## EXTRACTED ENTRIES
╭──

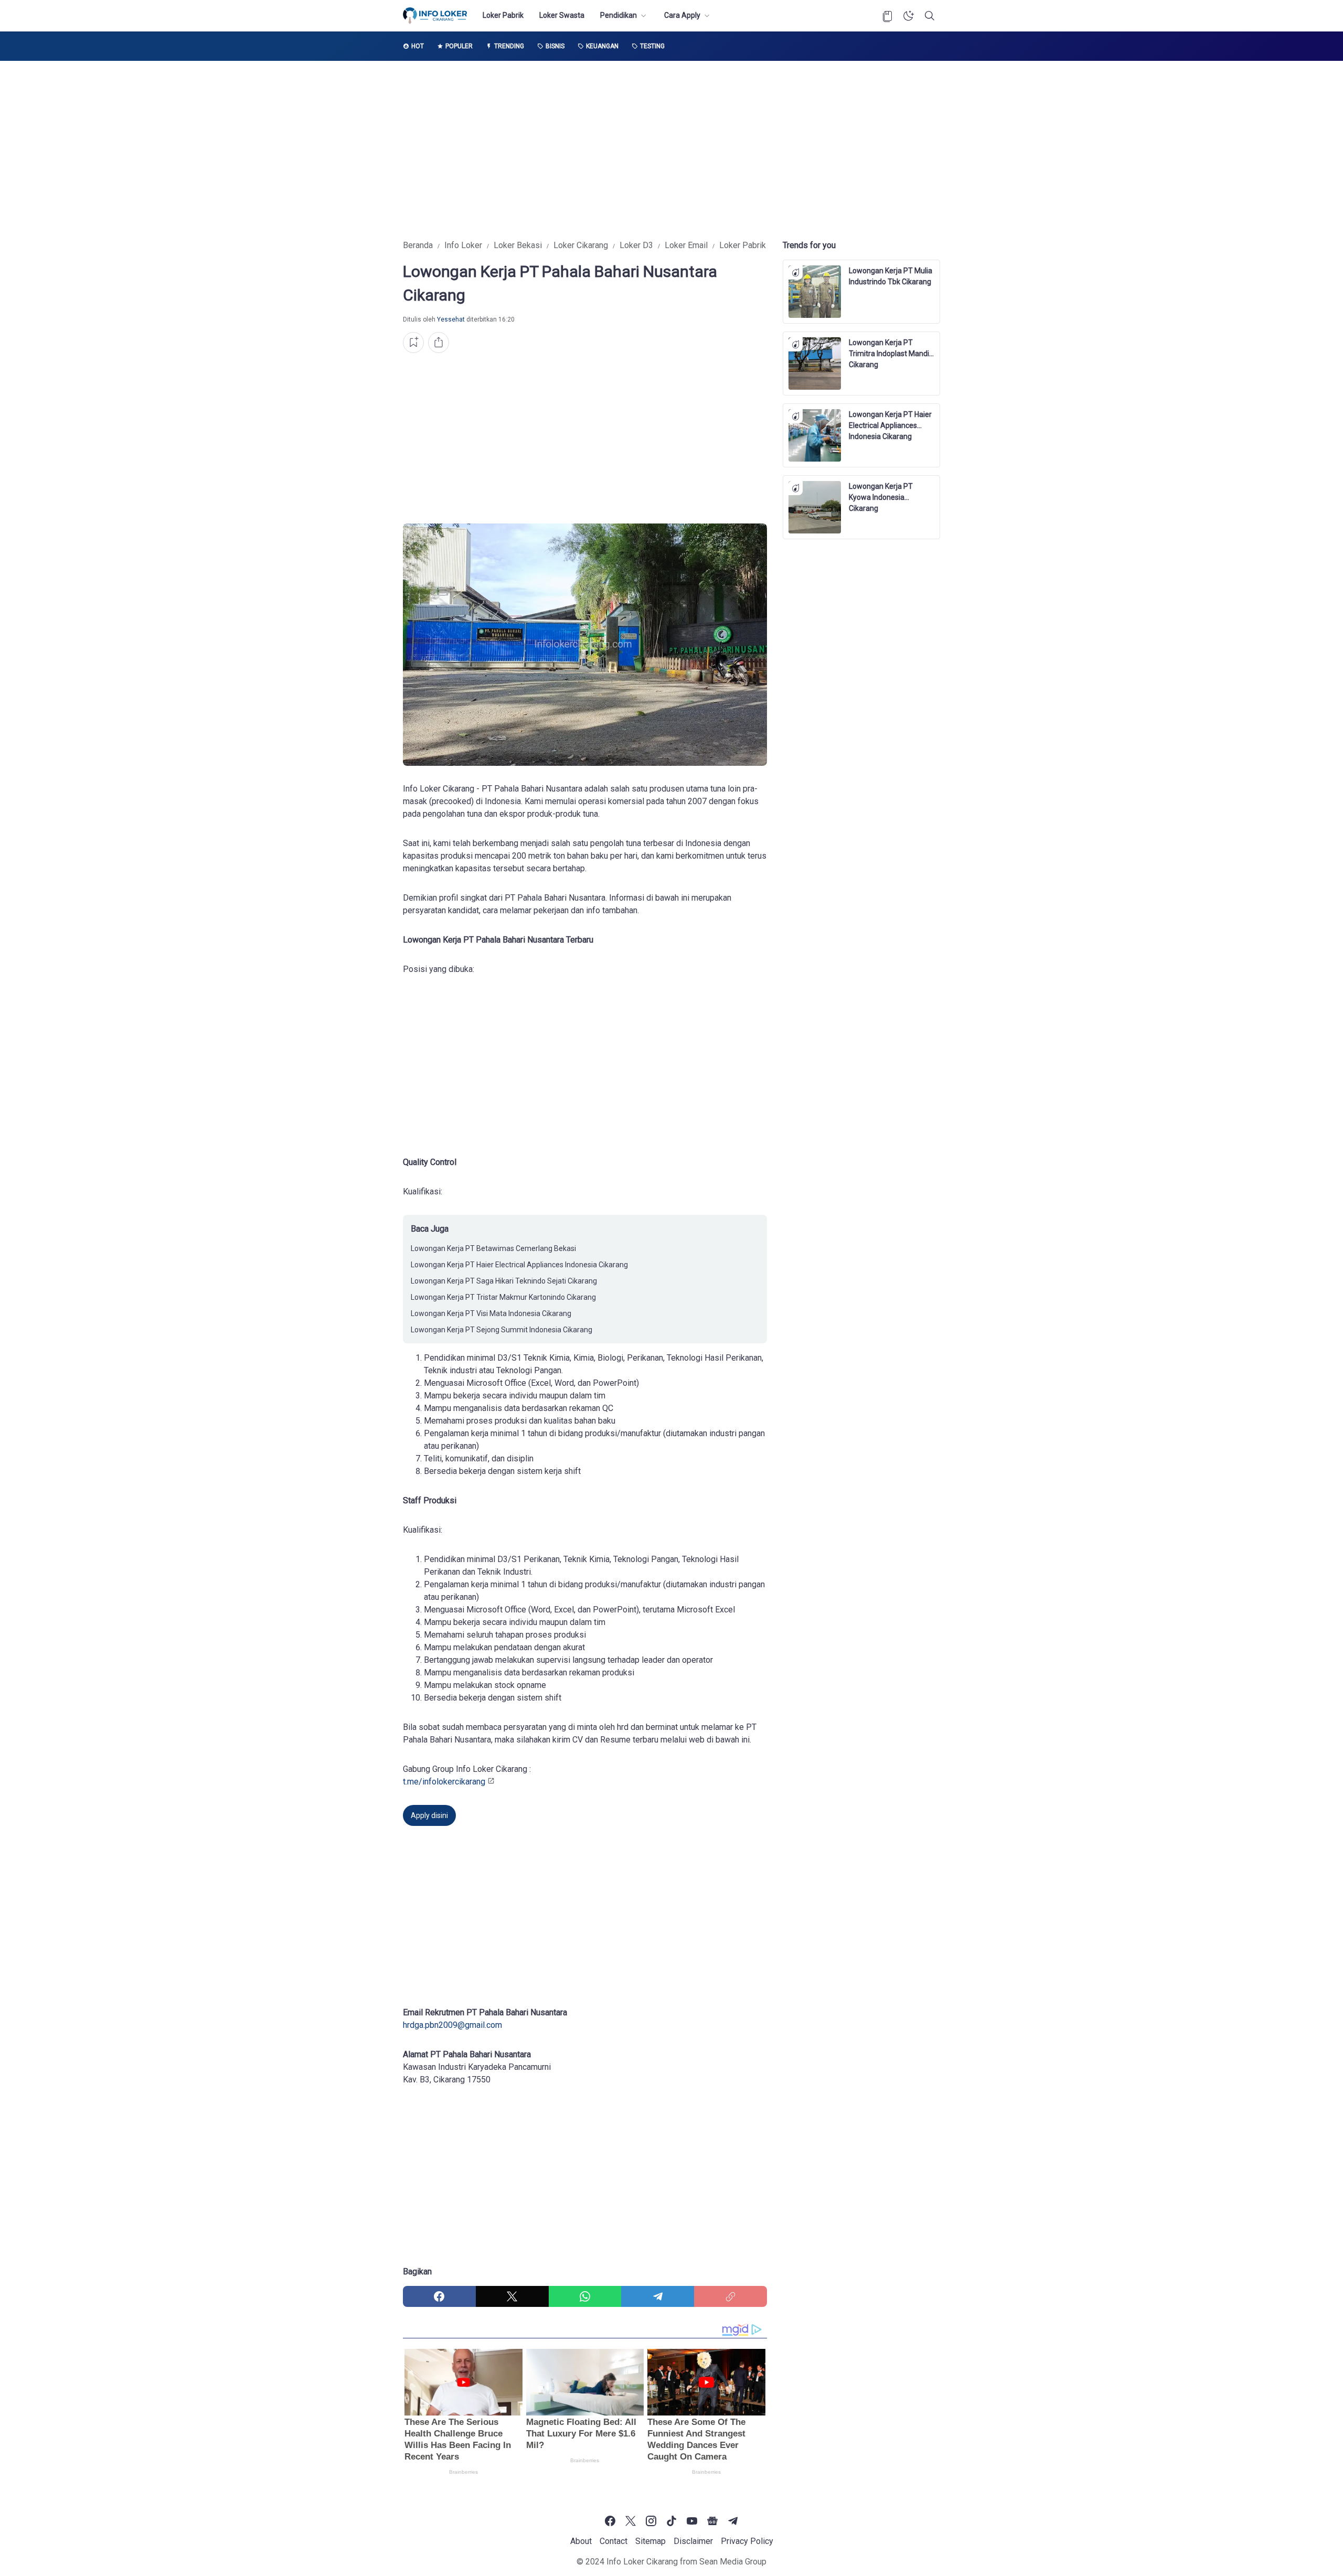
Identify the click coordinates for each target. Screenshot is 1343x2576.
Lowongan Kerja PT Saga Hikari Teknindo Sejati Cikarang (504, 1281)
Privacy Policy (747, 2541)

╰──
╭──

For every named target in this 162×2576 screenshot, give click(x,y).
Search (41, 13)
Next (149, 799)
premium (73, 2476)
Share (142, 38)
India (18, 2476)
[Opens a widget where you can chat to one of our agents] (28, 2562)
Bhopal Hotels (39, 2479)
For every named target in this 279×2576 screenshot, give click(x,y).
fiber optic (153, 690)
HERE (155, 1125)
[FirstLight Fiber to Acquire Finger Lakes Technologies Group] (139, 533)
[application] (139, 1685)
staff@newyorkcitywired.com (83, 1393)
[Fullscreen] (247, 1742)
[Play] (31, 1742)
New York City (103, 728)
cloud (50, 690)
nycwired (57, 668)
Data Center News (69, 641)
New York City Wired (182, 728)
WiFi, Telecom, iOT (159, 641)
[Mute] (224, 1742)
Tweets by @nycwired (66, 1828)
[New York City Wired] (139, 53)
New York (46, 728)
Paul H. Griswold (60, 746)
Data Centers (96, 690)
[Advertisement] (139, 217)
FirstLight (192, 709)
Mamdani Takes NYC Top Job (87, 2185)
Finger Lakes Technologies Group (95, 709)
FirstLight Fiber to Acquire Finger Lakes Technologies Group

╰──
╭──

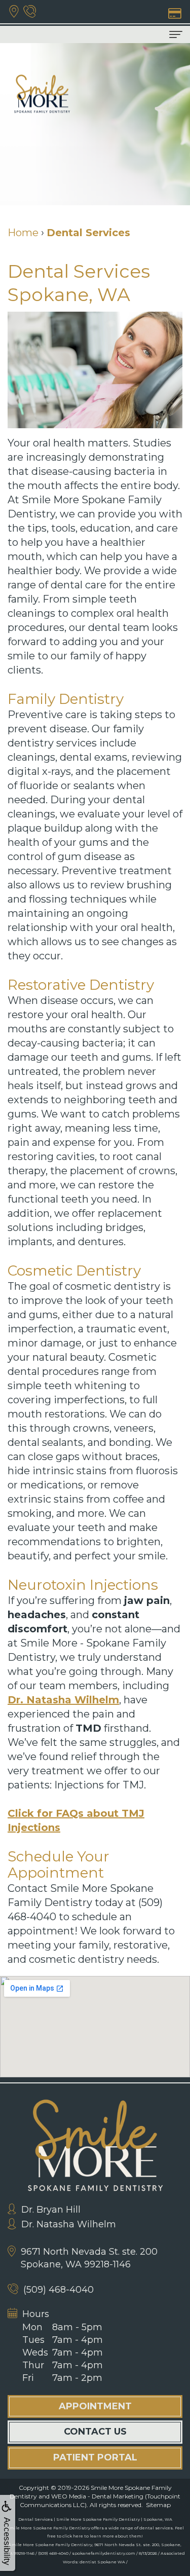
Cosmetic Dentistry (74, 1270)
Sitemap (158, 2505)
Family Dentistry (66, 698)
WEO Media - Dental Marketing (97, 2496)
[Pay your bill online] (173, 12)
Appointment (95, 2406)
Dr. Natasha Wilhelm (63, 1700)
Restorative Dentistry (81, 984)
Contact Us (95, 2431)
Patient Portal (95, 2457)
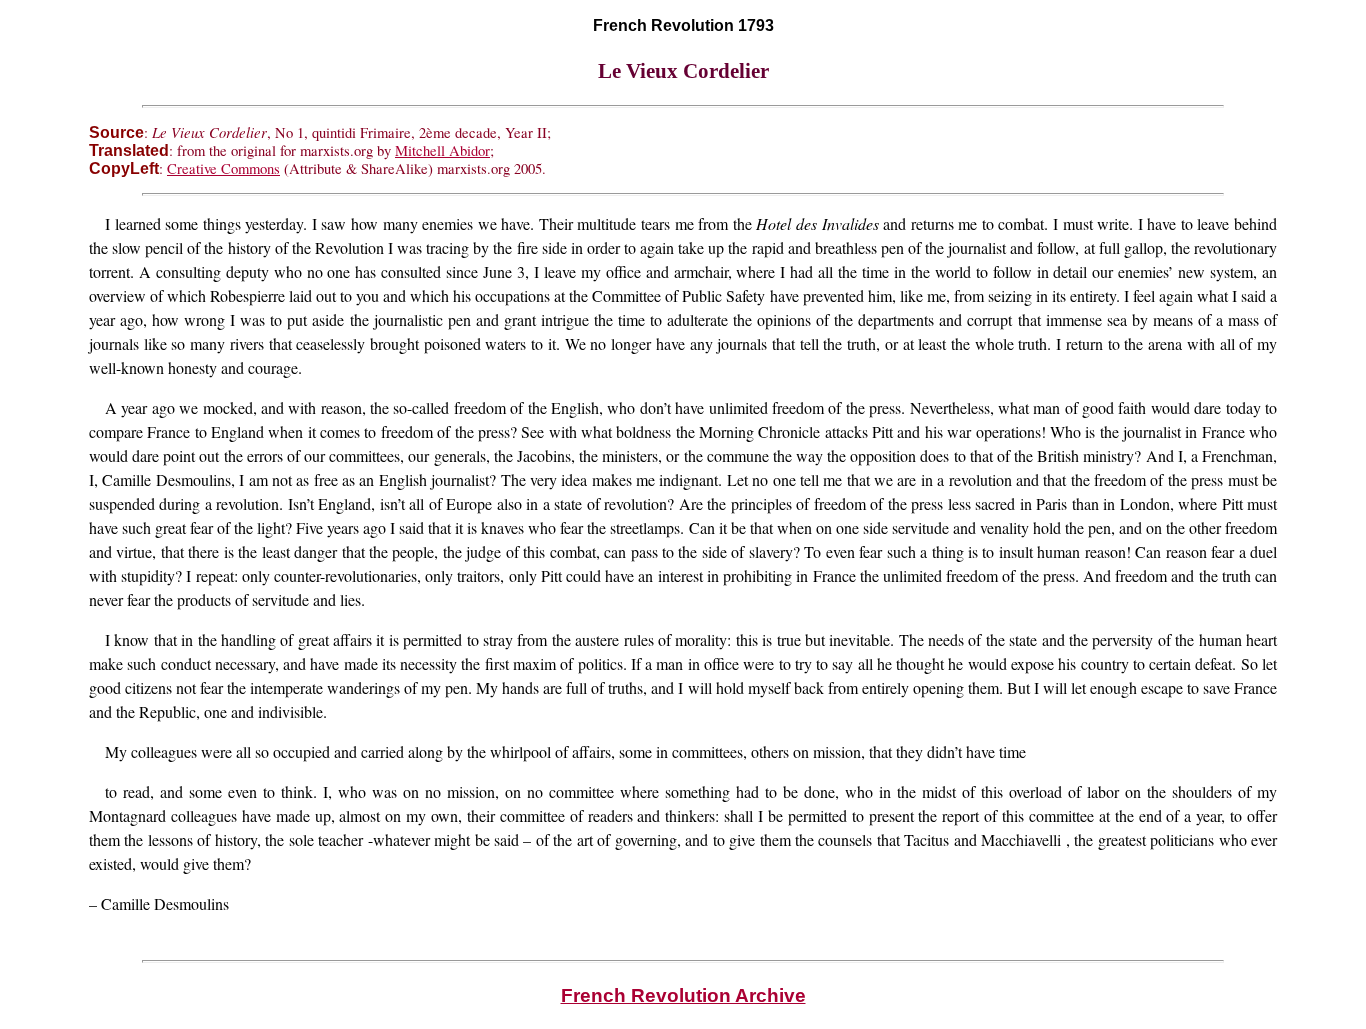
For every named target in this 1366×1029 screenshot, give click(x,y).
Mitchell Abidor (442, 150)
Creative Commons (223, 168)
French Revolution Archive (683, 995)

╰──

## WHAT TO WORK ON
Please transcribe exactly the lines above from the line that has "premium (73, 2476)" up to and including the line that has "New York (46, 728)"; no other line belongs in the answer.

## OUTPUT BELOW
premium (73, 2476)
Share (142, 38)
India (18, 2476)
[Opens a widget where you can chat to one of our agents] (28, 2562)
Bhopal Hotels (39, 2479)
For every named target in this 279×2576 screenshot, give click(x,y).
fiber optic (153, 690)
HERE (155, 1125)
[FirstLight Fiber to Acquire Finger Lakes Technologies Group] (139, 533)
[application] (139, 1685)
staff@newyorkcitywired.com (83, 1393)
[Fullscreen] (247, 1742)
[Play] (31, 1742)
New York City (103, 728)
cloud (50, 690)
nycwired (57, 668)
Data Center News (69, 641)
New York City Wired (182, 728)
WiFi, Telecom, iOT (159, 641)
[Mute] (224, 1742)
Tweets by @nycwired (66, 1828)
[New York City Wired] (139, 53)
New York (46, 728)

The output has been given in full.